Cao Cao once expanded his grand design,
In the north, he quelled the heirs of Tan and Shang.
He divined Ye and built a new capital,
Not merely as a lair for three cunning dens.
He planned to move the sacred tripods' site,
But swiftly came the parting incense will.
The setting sun leaves empty the silk drapes;
The final rites end with song and dance ceased.
Soon word came: above Chan and Luo streams,
The Azure Dragon Palace rose anew.
Four leaves never returned to the east;
Moss blooms, the imperial way now severed.

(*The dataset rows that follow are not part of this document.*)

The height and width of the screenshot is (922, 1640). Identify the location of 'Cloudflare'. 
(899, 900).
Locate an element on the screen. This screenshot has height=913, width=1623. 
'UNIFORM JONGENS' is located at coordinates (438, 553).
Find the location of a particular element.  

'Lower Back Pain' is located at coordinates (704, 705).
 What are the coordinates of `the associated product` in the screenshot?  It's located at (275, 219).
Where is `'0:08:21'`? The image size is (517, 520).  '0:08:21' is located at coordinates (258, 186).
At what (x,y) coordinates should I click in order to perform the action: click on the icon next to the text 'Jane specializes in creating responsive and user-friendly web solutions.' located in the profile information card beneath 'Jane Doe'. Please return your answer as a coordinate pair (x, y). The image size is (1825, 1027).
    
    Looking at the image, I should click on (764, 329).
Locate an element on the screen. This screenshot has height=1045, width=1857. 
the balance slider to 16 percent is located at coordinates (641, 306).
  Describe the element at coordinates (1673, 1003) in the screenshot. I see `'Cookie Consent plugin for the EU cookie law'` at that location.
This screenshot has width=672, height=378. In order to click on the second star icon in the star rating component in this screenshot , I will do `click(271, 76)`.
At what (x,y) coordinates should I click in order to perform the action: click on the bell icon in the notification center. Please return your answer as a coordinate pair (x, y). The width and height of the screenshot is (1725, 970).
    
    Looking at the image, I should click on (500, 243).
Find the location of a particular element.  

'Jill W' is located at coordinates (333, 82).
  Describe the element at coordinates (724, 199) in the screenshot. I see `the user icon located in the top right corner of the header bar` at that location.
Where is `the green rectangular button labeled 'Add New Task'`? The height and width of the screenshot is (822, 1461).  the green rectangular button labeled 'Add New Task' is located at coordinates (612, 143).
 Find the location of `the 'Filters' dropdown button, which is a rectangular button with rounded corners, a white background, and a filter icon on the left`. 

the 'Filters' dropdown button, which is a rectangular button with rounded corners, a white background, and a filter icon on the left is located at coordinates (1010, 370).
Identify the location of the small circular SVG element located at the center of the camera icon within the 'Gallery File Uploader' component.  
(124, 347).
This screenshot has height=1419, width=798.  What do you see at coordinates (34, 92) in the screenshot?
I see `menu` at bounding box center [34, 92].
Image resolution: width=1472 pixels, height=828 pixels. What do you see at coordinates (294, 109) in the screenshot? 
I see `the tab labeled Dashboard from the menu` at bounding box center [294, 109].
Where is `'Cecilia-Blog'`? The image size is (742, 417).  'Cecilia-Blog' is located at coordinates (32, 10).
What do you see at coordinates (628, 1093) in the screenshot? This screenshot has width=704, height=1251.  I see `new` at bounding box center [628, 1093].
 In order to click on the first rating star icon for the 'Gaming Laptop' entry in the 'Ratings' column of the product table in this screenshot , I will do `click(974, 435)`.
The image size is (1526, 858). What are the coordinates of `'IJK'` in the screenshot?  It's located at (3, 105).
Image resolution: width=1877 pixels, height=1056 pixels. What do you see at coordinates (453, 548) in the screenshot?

The trough prophecy finally proved true,
The hanging rice foretold an early doom.
A century of tumult and strife,
Follows the track of an overturned cart.
Mountains and rivers change their aspect;
Court and market bustle fade and rest.
White dew returns to the green wilds;
Vast and vague, the seasons shift anew.
A bleak wind blows through hempen sandals;
Phosphorescent fires drift, blood of war.
Leaves fall down from the Western Mounds;
Cold insects add to the mournful rustle.
Bones of those buried beside him then,
Horse-manes still ring the tomb in rows.
Tunnel steles toppled, strewn crosswise;
Inscribed texts long worn,残缺不全.
Silk beaters and pillar bases,
Chimera heads split asunder.
Pointing to this handful of earth—
Wise and foolish, how do they differ?
Endless, the Phoenix-Zhang waters flow;
Silent, the Sparrow Terrace moon shines.
For a thousand years, matching heroic souls,
Not yet turned to dust and ashes, lost.
In field and marsh, I seek old survivors,
Who speak of rise and fall, they say.
But I only hear the "Millet Song";
Scolding oxen, they plow without cease.